November 2, 2006

Music Festival features rarely performed Piccinni opera

The School of Music’s Evelyn Dunbar Early Music Festival will present, as its centerpiece, Niccolò Piccinni’s rarely performed opera  “La buona figliuola” (“The Good Girl” or “La Cecchina”) at 7:30 p.m. Friday, Nov. 17, and 7:30 p.m. Saturday, Nov. 18, in Cahn Auditorium. Sung in Italian with English super titles, both performances will mark the opera’s first fully-staged presentation in the United States using period instruments, pitch and tuning.

Complementing the performances will be a panel discussion on Piccinni’s opera that will take place at

2 p.m. Saturday, Nov. 18, in Lutkin Hall.

A comedic masterpiece, “La buona figliuola” was composed by Piccinni in 1760 on a commission from the city of Rome. The opera created a furor, quickly becoming the most popular and performed work of the 18th century. The libretto, written by Carlo Goldoni and based on Samuel Richardson’s 1740 novel “Pamela: Or Virtue Rewarded,” was published in London. It tells the story of a forbidden love between a nobleman and his beautiful, virtuous gardener. Issues of class are raised, similar to those raised later by Mozart in his opera “Le nozze di Figaro.” “La buona figliuola” was premiered in the United States in 1967, at the University of Wisconsin-Madison, and has since only been performed a few times in this country.
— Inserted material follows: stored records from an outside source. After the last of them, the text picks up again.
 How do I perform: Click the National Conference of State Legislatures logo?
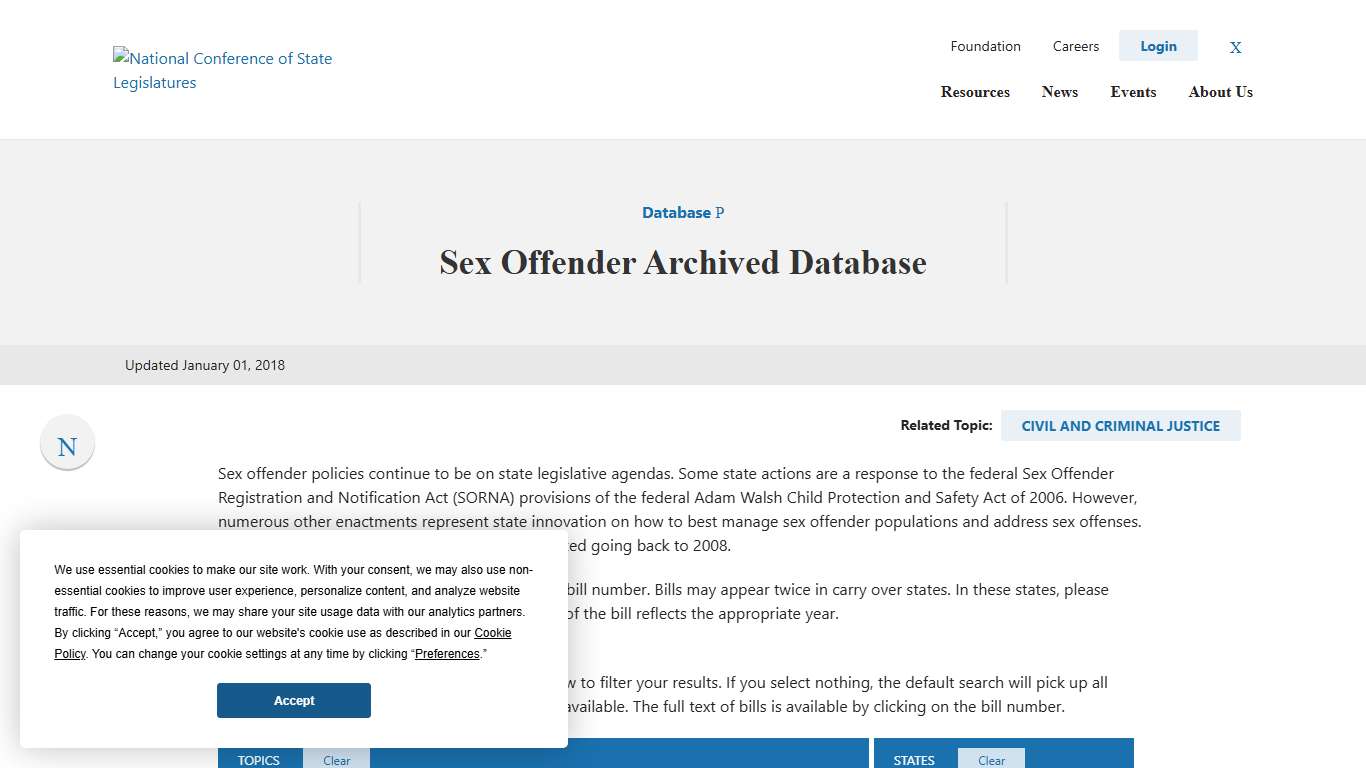point(222,70)
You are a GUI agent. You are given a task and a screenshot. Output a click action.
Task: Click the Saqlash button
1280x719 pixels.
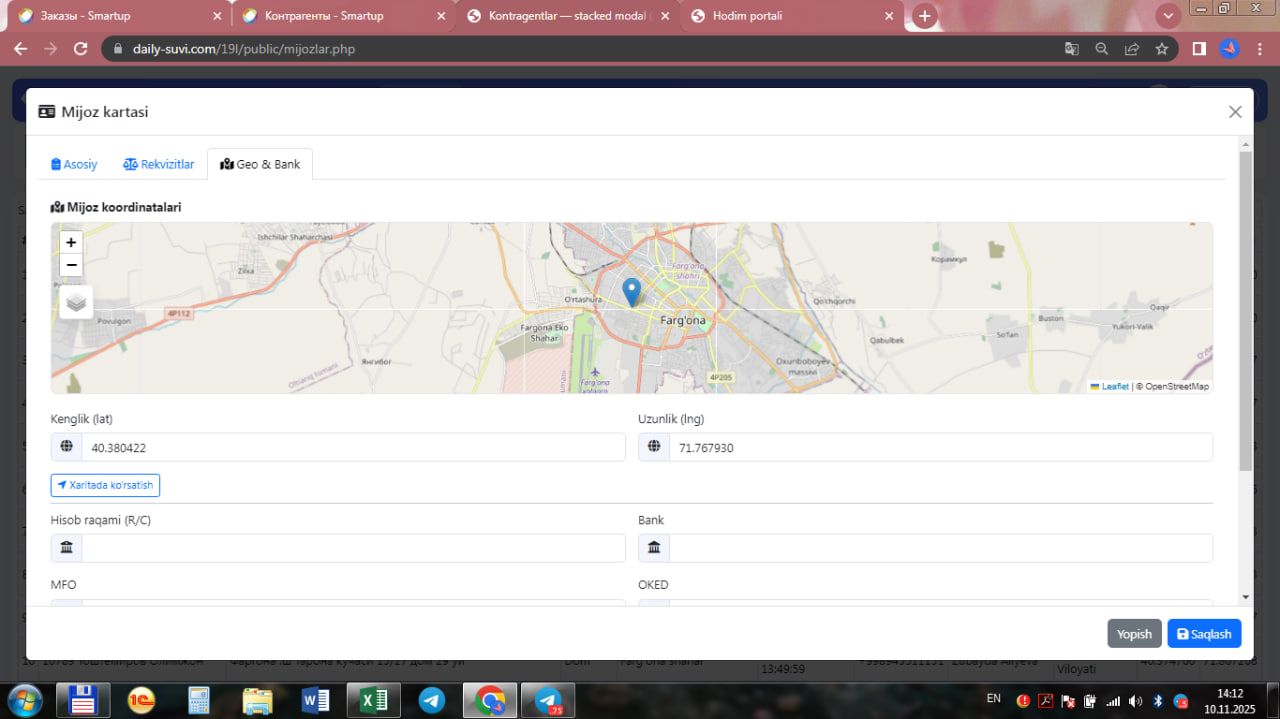pyautogui.click(x=1204, y=634)
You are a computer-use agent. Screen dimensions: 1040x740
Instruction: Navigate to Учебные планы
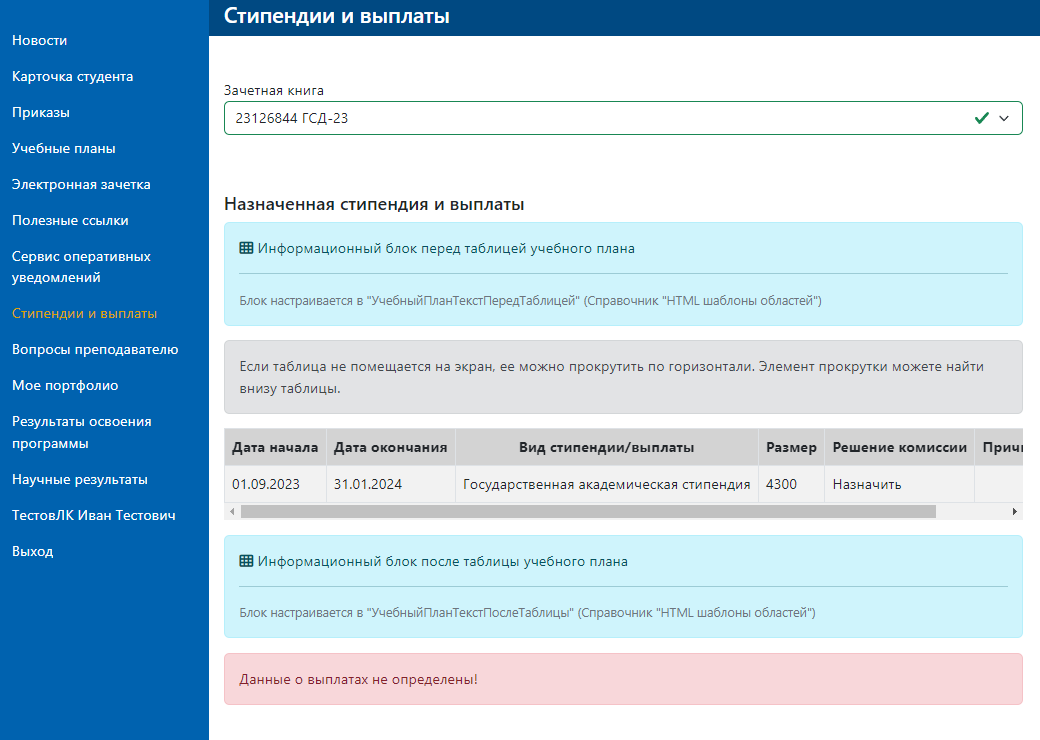[x=64, y=149]
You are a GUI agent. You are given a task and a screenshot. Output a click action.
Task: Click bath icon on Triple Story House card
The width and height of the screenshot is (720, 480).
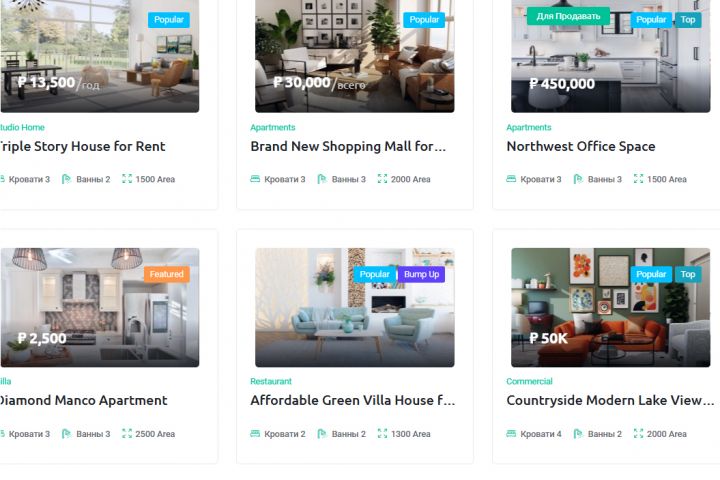tap(67, 179)
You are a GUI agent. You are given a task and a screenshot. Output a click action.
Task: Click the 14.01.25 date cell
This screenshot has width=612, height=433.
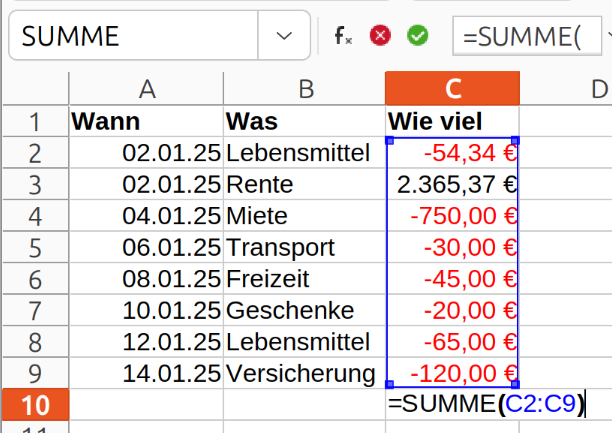click(x=146, y=374)
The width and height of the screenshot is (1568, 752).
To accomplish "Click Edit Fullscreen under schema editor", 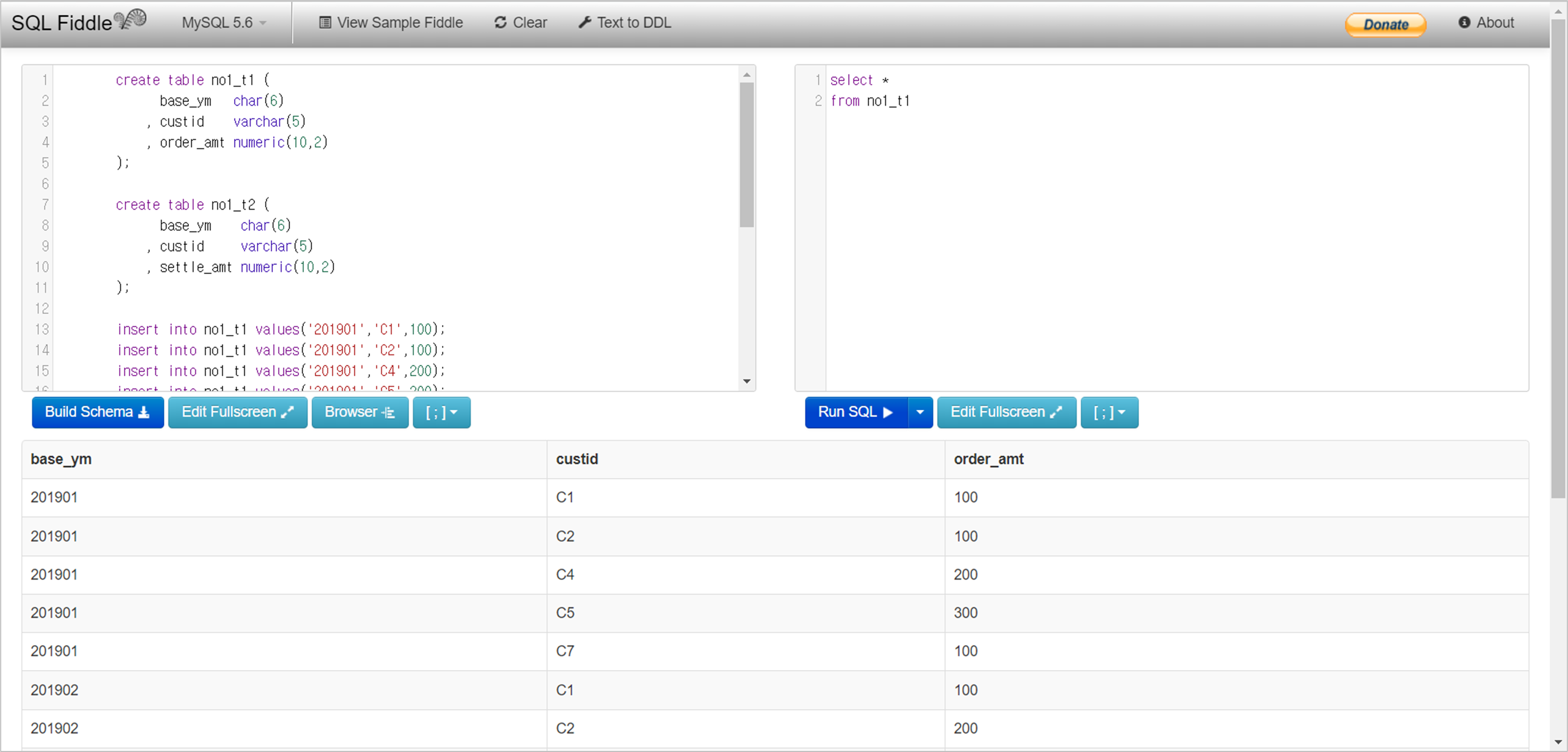I will pos(237,412).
The panel discussion about the opera will feature James Turner, a Samuel Richardson scholar and professor of English at the University the California-Berkeley; Professor Dinko Fabris, musicologist and head of “Casa Piccinni” (the Italian research institute for composer Niccolò Piccinni) at the Conservatorio di Bari in Italy; and Associate Professor Cindy Gold of Northwestern’s department of theatre. Panelists from the School of Music will include Professor Robert Gjerdingen, specialist in 18th century musical style, and Associate Professor Jesse Rosenberg, specialist in 19th century opera. Professor Thomas Bauman, musicologist and chair of the department of music studies at Northwestern, will moderate.